▶ [WHAT YOU NEED TO DO]: Can you copy out, character for character, every line of the records from the one containing "Screen dimensions: 952x1270" down to the one containing "click(x=1490, y=83)", including both of those lines?

▶ [Element and text location records]:
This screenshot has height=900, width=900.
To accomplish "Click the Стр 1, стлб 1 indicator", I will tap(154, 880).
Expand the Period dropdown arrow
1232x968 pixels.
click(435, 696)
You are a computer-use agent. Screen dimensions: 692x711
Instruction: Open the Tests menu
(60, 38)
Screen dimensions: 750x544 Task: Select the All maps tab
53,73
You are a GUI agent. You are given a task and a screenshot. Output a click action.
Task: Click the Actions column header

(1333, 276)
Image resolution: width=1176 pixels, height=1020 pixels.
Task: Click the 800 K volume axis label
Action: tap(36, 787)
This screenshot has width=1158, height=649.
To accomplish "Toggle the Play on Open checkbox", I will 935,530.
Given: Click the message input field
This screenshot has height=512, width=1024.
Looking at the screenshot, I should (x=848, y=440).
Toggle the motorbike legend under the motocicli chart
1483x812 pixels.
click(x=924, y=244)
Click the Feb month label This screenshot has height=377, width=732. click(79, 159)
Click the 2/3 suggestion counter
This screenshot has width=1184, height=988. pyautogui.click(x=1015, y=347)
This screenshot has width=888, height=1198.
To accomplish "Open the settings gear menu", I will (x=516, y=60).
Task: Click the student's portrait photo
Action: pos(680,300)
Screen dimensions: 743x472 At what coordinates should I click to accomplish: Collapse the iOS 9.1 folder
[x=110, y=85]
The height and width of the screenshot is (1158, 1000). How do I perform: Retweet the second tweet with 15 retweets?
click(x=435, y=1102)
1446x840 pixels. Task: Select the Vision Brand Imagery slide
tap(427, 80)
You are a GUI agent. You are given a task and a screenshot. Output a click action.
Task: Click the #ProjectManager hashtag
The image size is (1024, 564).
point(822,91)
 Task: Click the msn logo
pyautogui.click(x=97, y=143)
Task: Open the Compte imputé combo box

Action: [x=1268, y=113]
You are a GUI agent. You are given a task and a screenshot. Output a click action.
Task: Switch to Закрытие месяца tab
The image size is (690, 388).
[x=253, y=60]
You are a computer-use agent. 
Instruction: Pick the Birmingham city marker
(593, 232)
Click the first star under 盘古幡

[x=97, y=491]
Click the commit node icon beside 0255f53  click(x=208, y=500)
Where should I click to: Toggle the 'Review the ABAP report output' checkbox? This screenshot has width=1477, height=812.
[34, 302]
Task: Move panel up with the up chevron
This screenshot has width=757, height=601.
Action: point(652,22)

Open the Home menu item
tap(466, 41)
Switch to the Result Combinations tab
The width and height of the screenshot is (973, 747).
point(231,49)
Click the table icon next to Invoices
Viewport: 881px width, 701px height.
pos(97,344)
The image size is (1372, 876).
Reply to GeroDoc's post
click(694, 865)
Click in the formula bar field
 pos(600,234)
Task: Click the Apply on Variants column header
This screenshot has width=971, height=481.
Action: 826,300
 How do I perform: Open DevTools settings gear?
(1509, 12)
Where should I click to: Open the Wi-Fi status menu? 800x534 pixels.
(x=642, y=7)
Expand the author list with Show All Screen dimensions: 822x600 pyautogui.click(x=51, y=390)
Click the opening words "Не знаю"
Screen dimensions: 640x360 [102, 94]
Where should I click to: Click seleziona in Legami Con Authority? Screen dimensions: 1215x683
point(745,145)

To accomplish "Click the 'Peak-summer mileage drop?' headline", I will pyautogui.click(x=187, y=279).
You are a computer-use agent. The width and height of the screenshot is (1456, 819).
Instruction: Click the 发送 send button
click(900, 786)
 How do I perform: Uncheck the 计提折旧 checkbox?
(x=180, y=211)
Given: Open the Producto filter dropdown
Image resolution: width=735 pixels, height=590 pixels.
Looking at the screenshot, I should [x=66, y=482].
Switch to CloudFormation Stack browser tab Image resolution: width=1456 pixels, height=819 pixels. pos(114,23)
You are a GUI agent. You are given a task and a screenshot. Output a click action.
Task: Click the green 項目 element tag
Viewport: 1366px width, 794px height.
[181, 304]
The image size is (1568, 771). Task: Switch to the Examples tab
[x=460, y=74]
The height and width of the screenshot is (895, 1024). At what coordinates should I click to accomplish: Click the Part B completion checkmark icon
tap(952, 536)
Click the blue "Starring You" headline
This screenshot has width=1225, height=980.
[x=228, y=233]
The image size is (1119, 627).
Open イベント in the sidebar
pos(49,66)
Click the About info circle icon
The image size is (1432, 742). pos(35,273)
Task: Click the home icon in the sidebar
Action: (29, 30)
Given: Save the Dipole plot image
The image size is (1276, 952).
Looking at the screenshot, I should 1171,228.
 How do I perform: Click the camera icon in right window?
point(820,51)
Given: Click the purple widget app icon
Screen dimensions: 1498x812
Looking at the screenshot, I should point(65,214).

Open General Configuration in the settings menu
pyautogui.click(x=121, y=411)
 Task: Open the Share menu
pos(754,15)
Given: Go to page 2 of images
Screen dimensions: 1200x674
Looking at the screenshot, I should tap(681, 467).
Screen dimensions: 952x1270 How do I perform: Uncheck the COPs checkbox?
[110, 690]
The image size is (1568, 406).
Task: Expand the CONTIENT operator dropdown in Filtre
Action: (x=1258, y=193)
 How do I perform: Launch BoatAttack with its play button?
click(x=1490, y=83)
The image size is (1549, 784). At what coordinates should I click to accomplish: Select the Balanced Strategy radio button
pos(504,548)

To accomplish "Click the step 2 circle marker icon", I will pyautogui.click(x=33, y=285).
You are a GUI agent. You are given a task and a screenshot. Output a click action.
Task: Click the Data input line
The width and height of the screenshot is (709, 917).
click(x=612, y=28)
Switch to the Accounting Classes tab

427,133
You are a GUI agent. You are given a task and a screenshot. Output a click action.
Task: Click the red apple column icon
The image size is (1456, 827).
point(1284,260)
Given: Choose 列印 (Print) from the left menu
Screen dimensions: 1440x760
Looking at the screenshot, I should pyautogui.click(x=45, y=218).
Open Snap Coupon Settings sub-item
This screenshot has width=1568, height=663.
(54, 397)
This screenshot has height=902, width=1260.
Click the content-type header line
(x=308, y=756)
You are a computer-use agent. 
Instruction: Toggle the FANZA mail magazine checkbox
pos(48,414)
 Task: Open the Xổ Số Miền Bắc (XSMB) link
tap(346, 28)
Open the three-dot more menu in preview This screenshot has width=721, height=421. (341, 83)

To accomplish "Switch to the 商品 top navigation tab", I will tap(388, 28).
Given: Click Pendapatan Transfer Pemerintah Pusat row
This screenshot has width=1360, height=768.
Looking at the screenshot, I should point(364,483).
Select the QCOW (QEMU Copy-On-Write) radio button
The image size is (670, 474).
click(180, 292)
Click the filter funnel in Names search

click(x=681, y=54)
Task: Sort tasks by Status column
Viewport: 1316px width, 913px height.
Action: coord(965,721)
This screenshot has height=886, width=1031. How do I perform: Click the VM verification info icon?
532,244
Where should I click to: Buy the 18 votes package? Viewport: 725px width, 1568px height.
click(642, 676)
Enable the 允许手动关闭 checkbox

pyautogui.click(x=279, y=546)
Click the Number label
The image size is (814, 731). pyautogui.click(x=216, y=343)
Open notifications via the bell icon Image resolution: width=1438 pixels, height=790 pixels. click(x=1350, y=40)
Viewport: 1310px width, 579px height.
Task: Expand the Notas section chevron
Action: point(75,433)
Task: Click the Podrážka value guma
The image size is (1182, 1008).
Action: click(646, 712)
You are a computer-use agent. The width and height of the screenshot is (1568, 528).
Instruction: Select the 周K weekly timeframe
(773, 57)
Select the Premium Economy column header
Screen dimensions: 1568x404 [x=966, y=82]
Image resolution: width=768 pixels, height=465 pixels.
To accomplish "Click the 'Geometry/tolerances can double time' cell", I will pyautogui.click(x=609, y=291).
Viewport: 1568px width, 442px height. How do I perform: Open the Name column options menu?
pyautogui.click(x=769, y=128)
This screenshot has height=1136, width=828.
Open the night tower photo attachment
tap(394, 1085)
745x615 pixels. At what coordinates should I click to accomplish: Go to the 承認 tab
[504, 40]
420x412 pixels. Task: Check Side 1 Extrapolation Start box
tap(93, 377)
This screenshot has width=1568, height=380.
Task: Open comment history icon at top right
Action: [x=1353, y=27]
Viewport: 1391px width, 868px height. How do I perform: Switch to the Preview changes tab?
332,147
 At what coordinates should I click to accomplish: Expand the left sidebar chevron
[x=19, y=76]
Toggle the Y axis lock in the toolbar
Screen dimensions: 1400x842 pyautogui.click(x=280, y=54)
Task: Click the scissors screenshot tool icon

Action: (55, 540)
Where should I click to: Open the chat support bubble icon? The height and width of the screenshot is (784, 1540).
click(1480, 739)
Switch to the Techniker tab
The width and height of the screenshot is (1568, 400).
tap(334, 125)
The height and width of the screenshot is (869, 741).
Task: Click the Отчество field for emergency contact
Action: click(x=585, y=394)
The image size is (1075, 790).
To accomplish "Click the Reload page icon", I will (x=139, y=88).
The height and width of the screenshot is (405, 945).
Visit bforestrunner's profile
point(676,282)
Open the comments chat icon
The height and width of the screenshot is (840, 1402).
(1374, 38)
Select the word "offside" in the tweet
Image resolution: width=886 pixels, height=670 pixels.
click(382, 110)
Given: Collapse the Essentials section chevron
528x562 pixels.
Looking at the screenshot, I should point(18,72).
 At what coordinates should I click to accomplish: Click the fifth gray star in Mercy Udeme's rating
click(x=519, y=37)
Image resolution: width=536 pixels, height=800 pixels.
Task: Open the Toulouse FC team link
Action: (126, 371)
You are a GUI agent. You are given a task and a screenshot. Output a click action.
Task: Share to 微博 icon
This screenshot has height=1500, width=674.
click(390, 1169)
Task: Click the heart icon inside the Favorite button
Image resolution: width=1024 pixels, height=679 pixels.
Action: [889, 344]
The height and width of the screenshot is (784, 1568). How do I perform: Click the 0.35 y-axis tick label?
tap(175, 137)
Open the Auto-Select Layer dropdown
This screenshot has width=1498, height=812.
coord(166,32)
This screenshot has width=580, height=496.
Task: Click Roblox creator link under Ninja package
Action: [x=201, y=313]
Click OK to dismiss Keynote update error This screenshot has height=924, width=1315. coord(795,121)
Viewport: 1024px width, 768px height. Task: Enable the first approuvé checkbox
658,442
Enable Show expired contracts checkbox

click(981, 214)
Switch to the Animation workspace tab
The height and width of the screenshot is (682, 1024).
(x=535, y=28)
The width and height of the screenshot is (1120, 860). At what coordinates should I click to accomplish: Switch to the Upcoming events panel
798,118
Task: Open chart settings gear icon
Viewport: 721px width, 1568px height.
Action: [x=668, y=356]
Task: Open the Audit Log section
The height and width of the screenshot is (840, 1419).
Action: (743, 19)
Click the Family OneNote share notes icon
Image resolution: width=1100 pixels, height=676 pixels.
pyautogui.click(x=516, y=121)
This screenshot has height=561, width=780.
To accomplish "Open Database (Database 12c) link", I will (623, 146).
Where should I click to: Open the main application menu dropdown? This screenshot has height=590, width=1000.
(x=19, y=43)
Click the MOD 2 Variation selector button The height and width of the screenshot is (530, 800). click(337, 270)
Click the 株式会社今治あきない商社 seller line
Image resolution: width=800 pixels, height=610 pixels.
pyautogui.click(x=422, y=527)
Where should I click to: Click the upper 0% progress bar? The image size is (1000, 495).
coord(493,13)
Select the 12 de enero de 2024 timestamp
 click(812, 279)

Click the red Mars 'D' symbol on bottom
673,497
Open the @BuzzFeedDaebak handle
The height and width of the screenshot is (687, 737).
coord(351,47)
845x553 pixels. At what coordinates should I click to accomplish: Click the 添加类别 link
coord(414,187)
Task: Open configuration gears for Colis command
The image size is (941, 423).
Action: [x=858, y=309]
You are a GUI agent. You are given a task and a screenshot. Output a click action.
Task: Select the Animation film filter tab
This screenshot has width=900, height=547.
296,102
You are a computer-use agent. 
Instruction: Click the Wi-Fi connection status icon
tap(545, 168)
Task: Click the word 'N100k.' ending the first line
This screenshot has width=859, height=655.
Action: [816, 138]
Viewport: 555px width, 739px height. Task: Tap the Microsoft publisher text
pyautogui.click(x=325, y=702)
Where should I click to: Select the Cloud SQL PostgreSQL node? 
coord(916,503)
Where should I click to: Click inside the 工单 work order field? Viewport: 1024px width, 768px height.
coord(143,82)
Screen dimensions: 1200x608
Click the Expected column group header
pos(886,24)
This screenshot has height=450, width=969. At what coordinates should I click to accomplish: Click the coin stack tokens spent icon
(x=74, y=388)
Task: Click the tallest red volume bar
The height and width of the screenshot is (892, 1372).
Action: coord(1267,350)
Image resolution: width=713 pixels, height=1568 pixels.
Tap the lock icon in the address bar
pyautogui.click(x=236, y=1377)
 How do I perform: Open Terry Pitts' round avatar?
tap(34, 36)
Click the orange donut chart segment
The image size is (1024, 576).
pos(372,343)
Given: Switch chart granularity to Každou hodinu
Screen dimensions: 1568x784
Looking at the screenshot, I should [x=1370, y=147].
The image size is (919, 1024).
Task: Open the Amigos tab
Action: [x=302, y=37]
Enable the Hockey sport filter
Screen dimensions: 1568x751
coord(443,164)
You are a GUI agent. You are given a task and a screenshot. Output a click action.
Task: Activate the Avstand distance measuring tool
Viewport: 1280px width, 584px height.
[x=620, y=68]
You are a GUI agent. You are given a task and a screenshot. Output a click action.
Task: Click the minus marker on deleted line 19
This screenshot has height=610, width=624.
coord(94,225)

▶ [CORRECT OUTPUT]:
Screen dimensions: 952x1270 How do I perform: Uncheck the COPs checkbox?
[110, 690]
The image size is (1568, 406).
Task: Expand the CONTIENT operator dropdown in Filtre
Action: (x=1258, y=193)
 How do I perform: Launch BoatAttack with its play button?
click(x=1490, y=83)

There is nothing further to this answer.